After some months, following observations of activity on the Moon,   the authorities realise Oi Paz  is telling the truth and seize him, keeping him captive at Martagon Hall  in England,  which is run  by  a top secret  government organisation called FARCES (internal code LUNATIC). They bring in  anthropologist Helena Sage to get to know him,   and  to seek to understand Oitarian culture. This is a sample of her first field notes on Oi Paz:

Tall, exceptionally well built. Dark complexion upon  somehat European (Caucasian?) features ..Moves with deliberation and grace, yet in some way distancing himself from the movements of his own body as if his limbs were delicate prosthetic tools. All senses seem sound. Hearing remarkably acute (detected mice scratching wainscot, informed me there were three) …Impressive yet passive personality, almost a “vibe” coming from him, not hostile, yet aloof and alert at the same time …Robes (quite gorgeous!) looked like a hand-weave  but couldn’t identify with certainty, nor identify material (cottony texture but sheen of silk) Elaborate  belt – seems to contain some instrument (micro-computer?)  at right hip – with large ornamental  gold clasp in which a phallic catch (rt) engages with wheel-symbol (lft). 
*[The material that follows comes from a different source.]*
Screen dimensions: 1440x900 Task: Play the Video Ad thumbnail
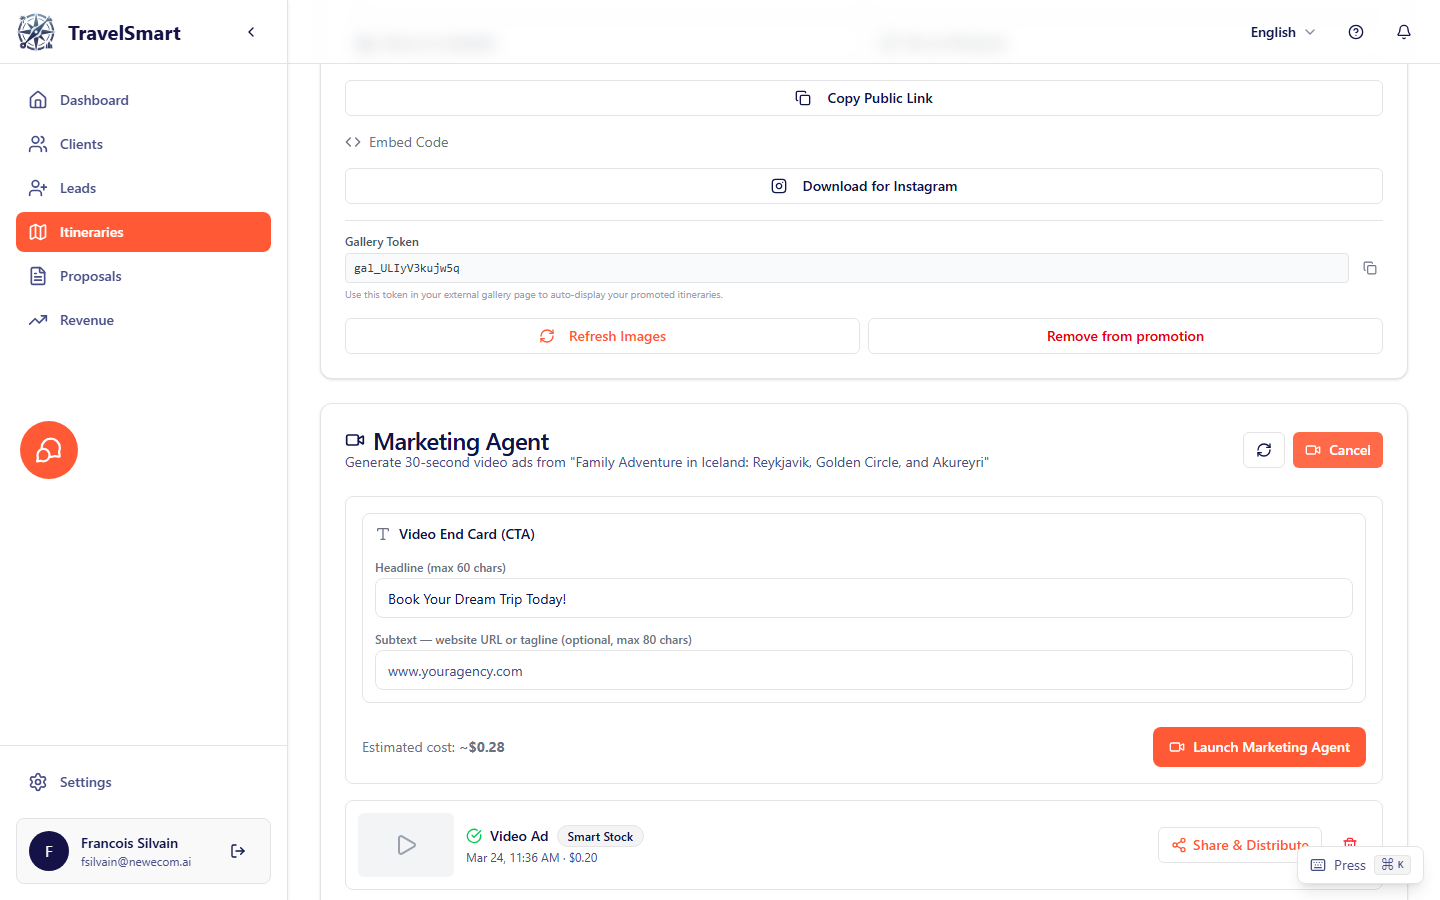(x=406, y=845)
In time Helena and Oi Paz become close,  and then intimate.

Much of the novel is in a comic vein,  lancing the pomposity of the establishment, but  in the final  part the mood darkens as international political tensions invade Martagon Hall,  and the ending is sombre.

This is  far from a light read, and there are  nearly 500 pages,  but if you feel like taking on the  challenge, this might be the novel for you.